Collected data
⁂

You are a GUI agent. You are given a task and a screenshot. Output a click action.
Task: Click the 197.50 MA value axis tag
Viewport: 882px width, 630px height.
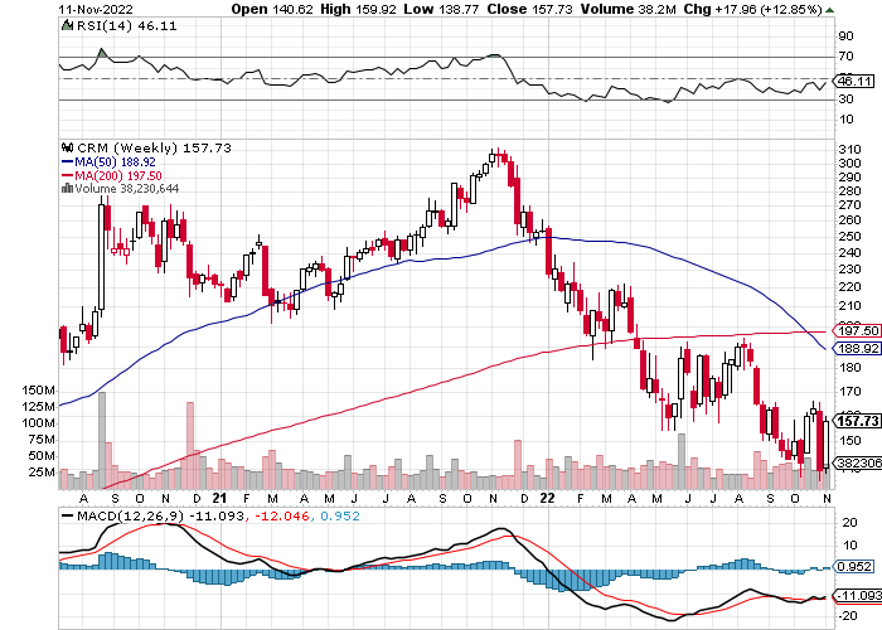(855, 331)
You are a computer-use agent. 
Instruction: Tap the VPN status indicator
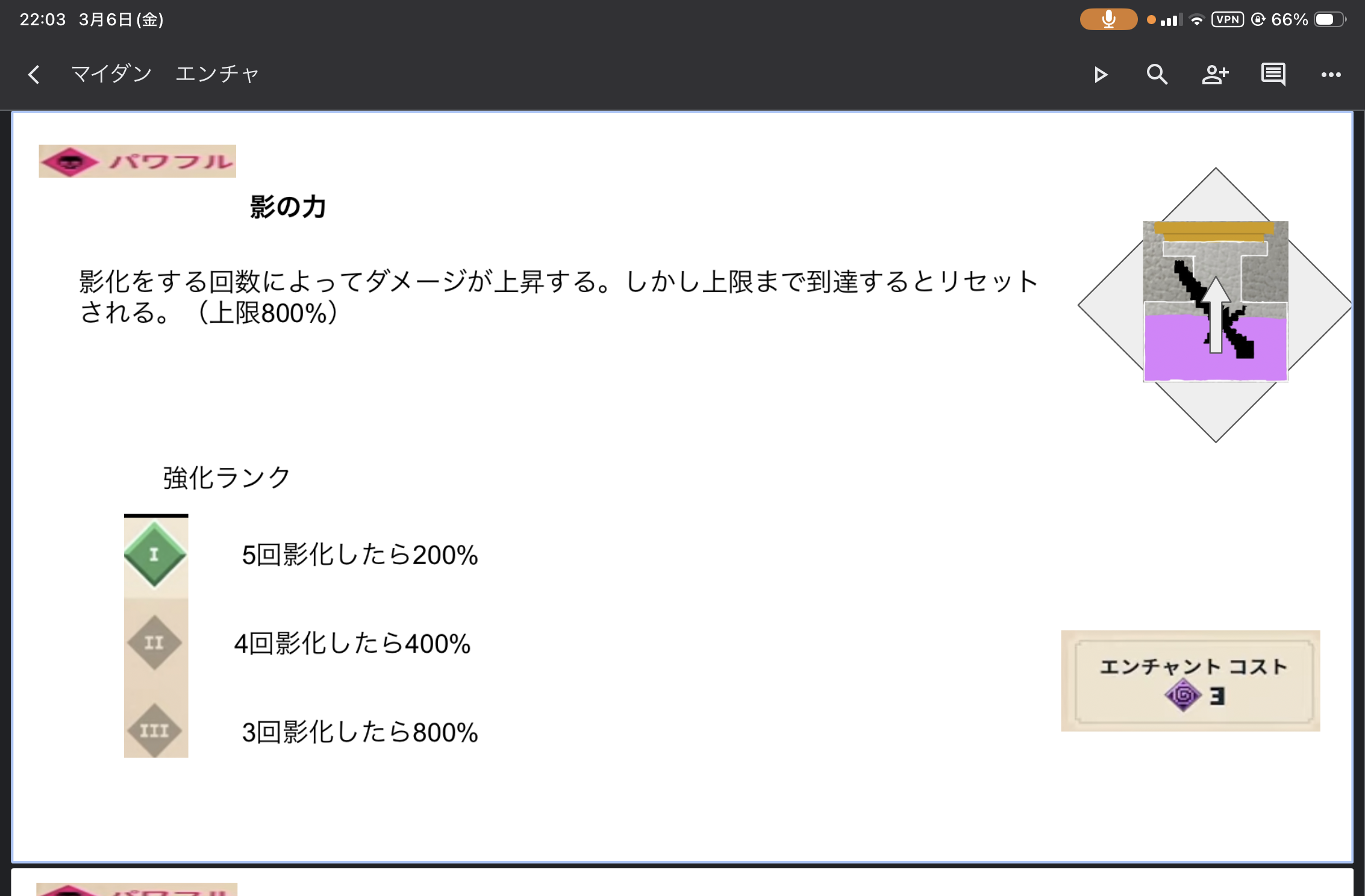[x=1227, y=19]
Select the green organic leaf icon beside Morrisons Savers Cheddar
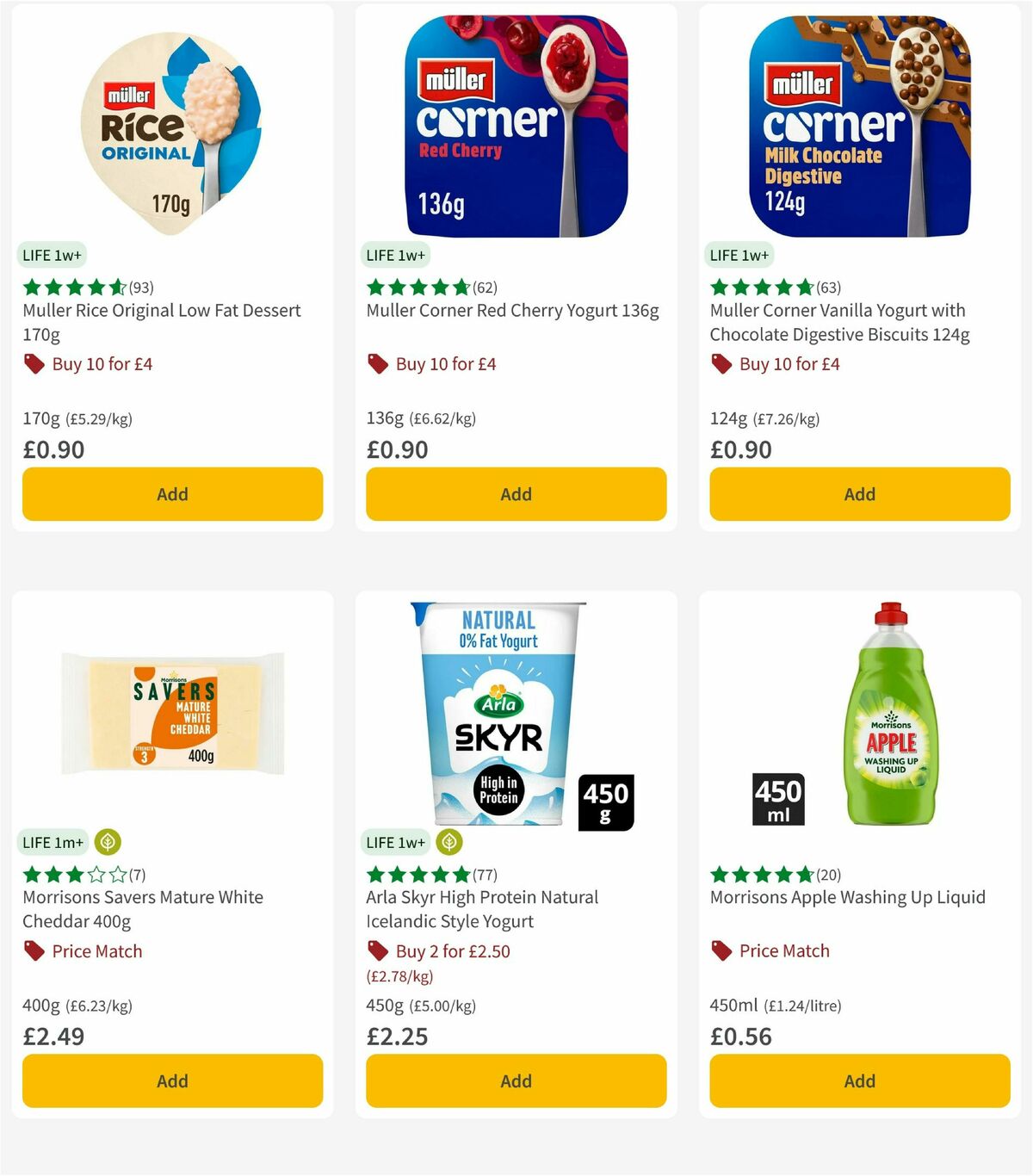The height and width of the screenshot is (1176, 1033). (x=107, y=842)
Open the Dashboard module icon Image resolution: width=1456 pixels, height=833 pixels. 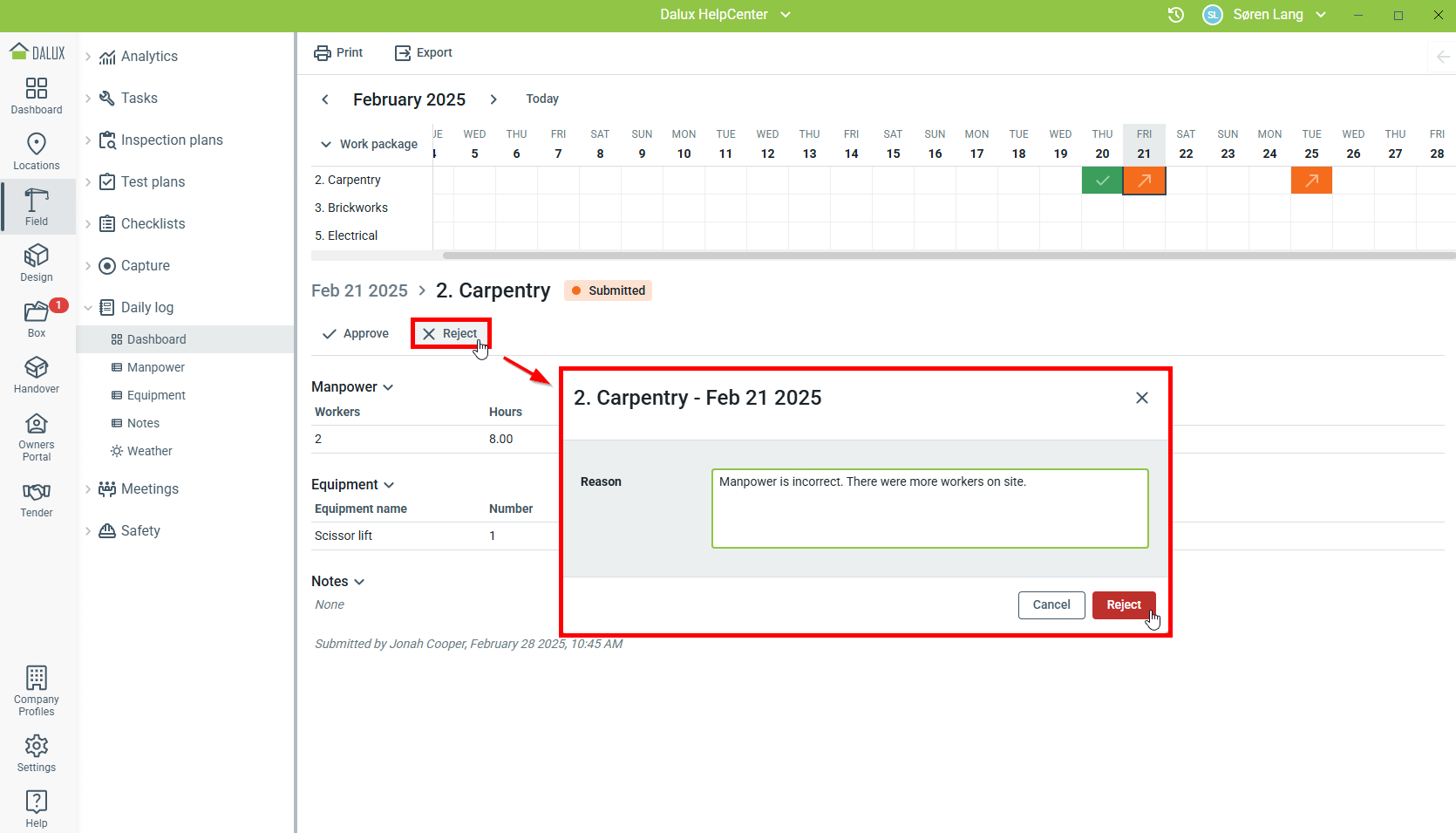37,96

⁂

— Exercise description —
What is the number of lines in the records that contain "agent"? State that number alone.

— Solution to the problem —
2